* **Your goal**
Every entry should be duplicated verbatim, and no picture may appear in the copy.

* **Supplied data**
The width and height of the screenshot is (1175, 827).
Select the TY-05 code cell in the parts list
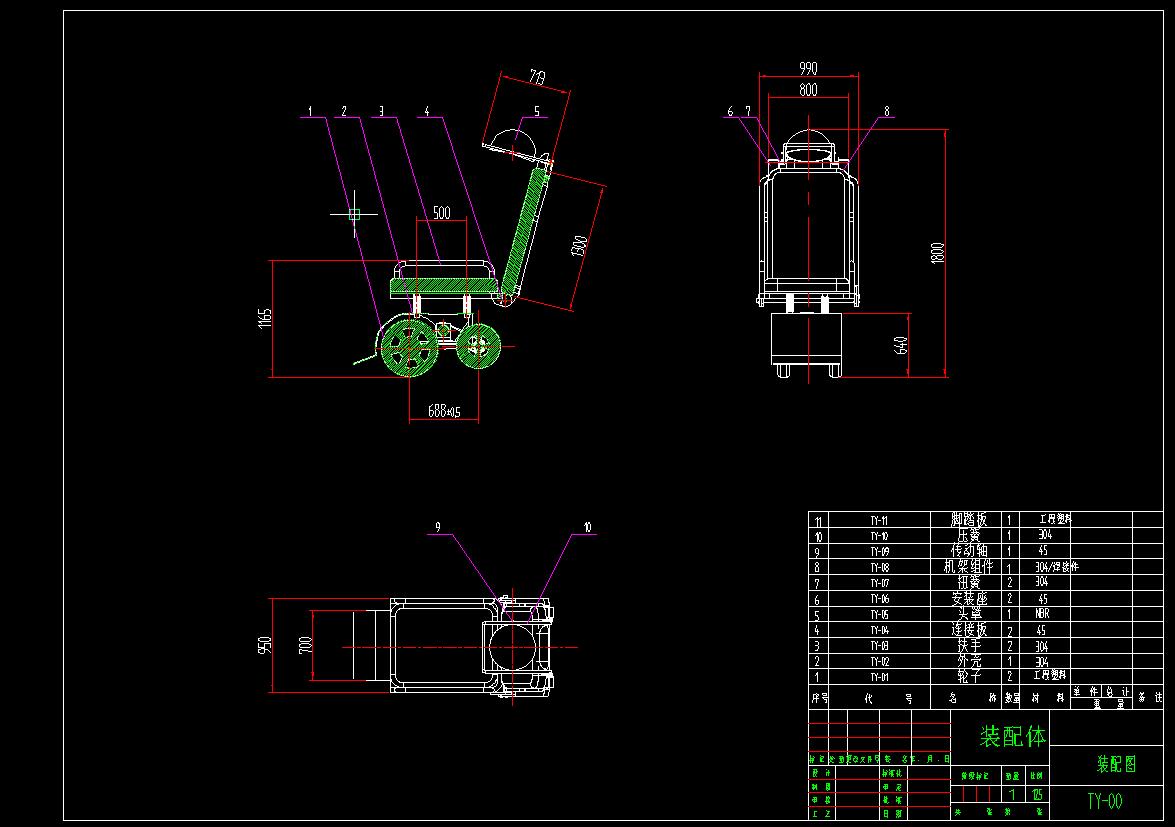(880, 612)
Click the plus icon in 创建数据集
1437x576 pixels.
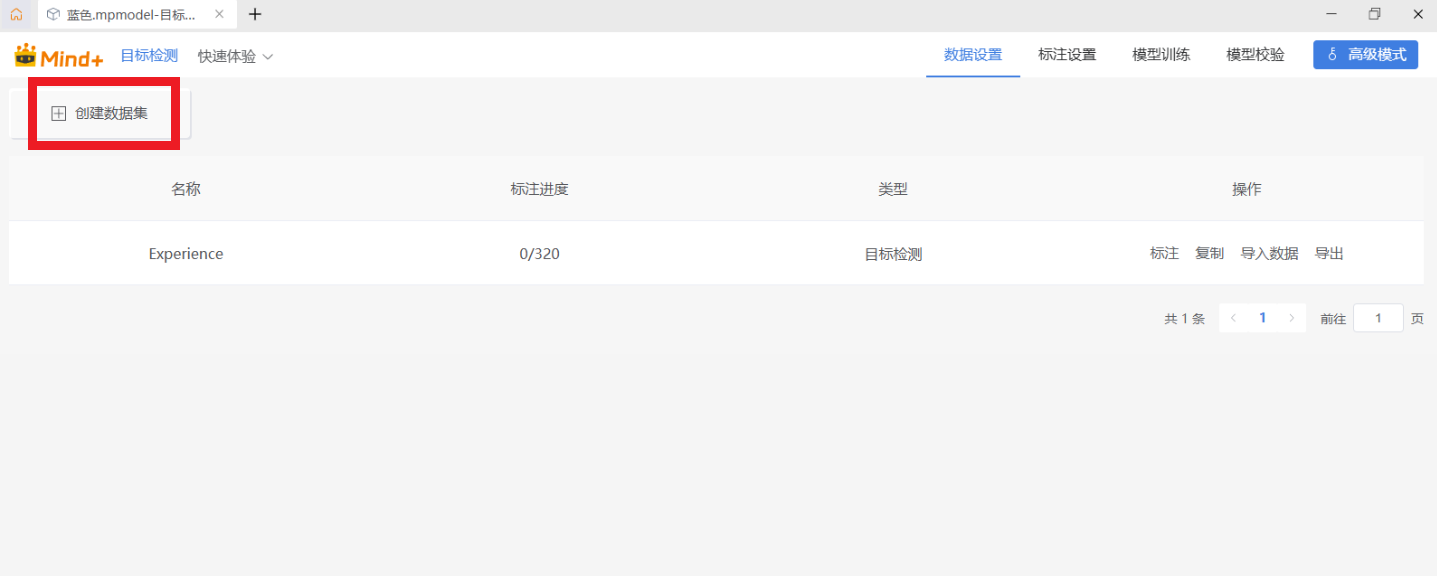pyautogui.click(x=58, y=114)
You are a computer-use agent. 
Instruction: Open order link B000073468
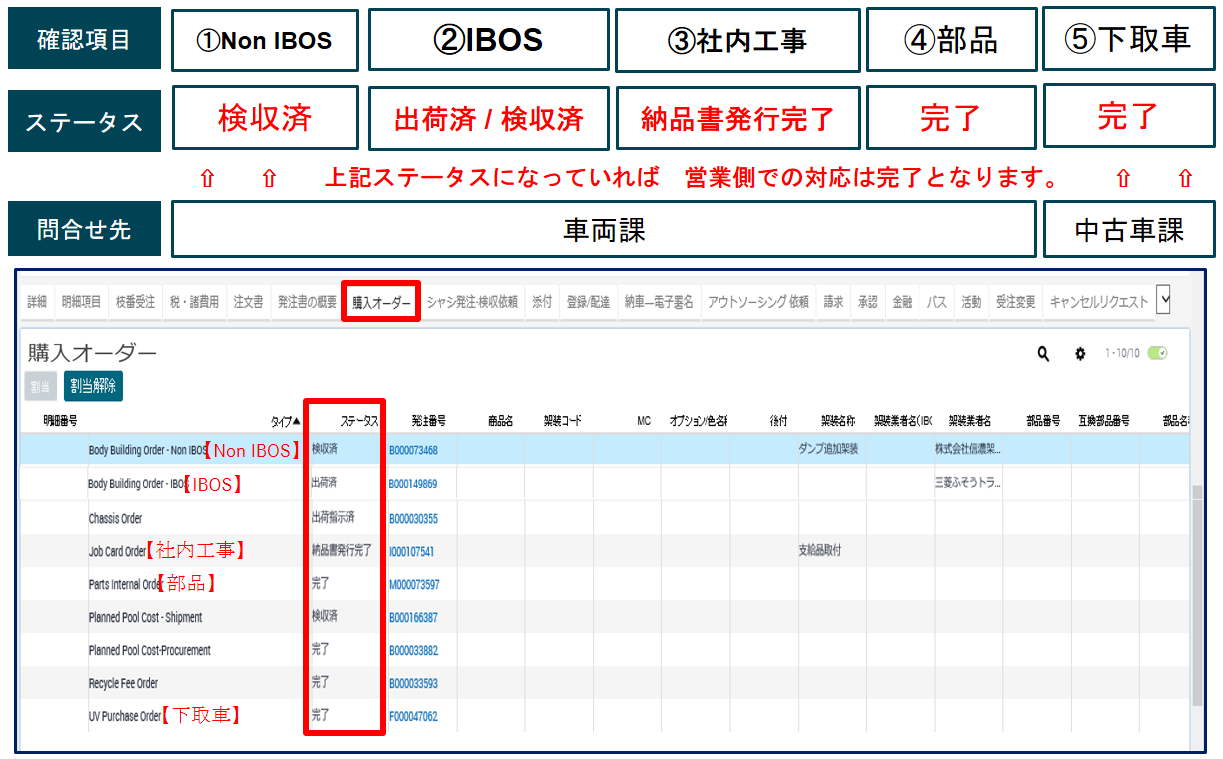coord(413,451)
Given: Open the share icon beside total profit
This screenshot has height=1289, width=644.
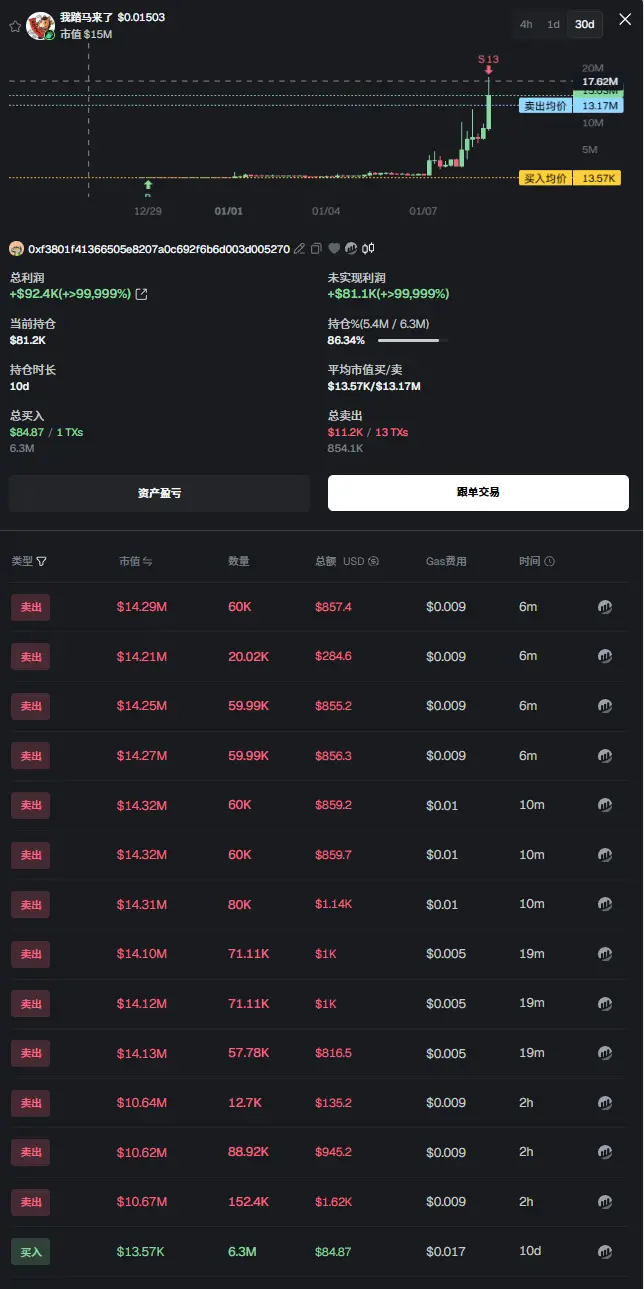Looking at the screenshot, I should pyautogui.click(x=141, y=294).
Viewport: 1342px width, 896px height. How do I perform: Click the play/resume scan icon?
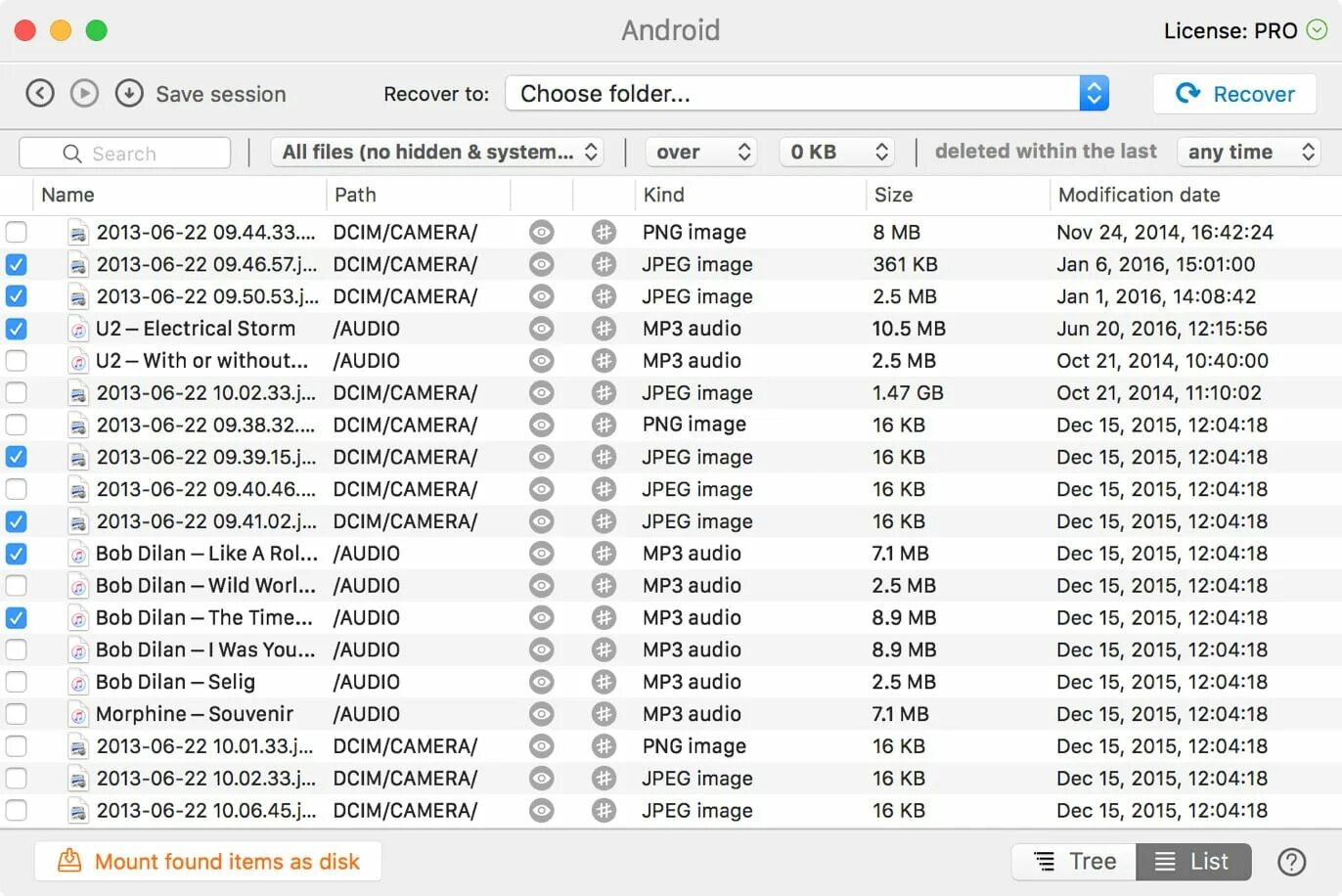click(x=84, y=93)
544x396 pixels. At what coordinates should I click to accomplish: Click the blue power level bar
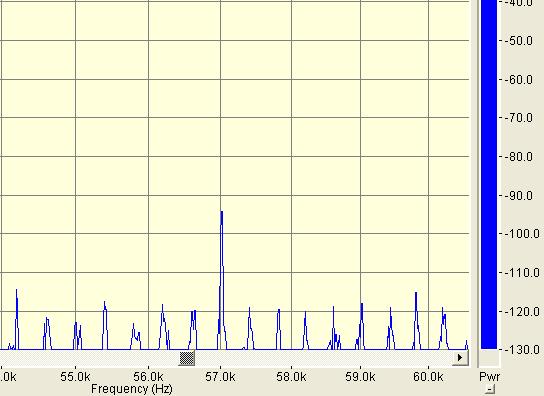[488, 174]
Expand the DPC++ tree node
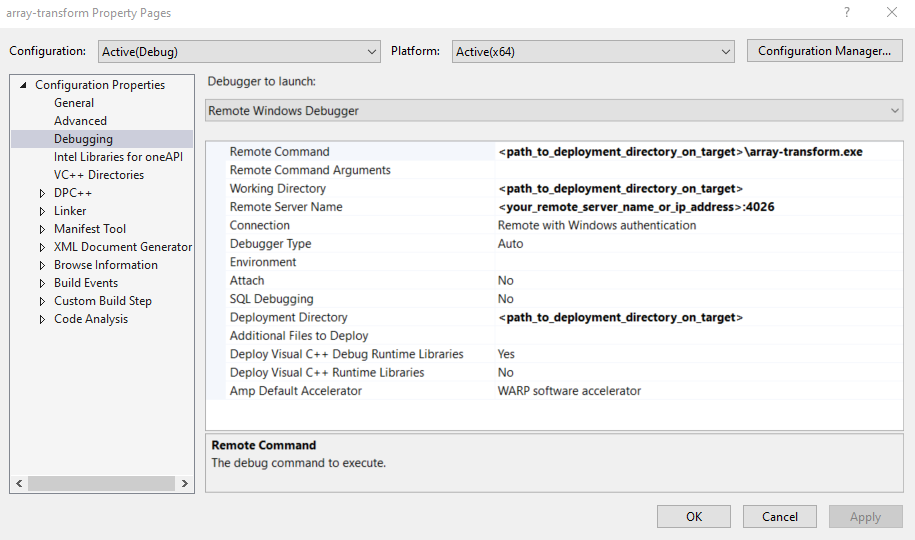Viewport: 915px width, 540px height. pyautogui.click(x=43, y=193)
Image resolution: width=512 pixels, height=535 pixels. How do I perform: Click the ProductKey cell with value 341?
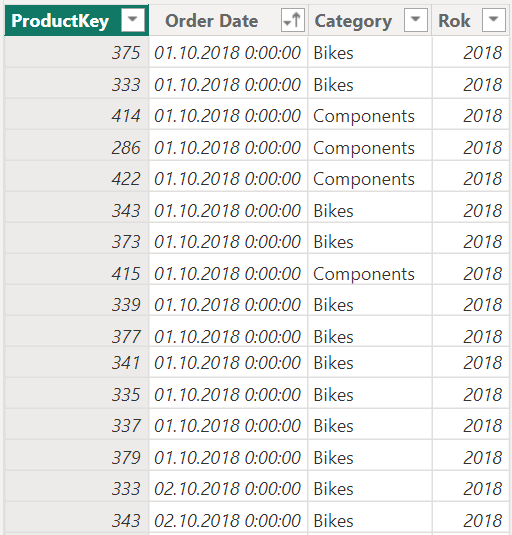(x=77, y=362)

* **Response**
The width and height of the screenshot is (1175, 827).
Select the TY-05 code cell in the parts list
(880, 612)
Click the plus icon in 创建数据集
1437x576 pixels.
pyautogui.click(x=58, y=114)
You are a computer-use agent. 
Instruction: Open order link B000073468
coord(413,451)
Given: Open the share icon beside total profit
This screenshot has height=1289, width=644.
Looking at the screenshot, I should pyautogui.click(x=141, y=294).
Viewport: 1342px width, 896px height. How do I perform: Click the play/resume scan icon?
click(x=84, y=93)
544x396 pixels. At what coordinates should I click to accomplish: Click the blue power level bar
[488, 174]
Expand the DPC++ tree node
Viewport: 915px width, 540px height. pyautogui.click(x=43, y=193)
Image resolution: width=512 pixels, height=535 pixels. How do I perform: Click the ProductKey cell with value 341?
(x=77, y=362)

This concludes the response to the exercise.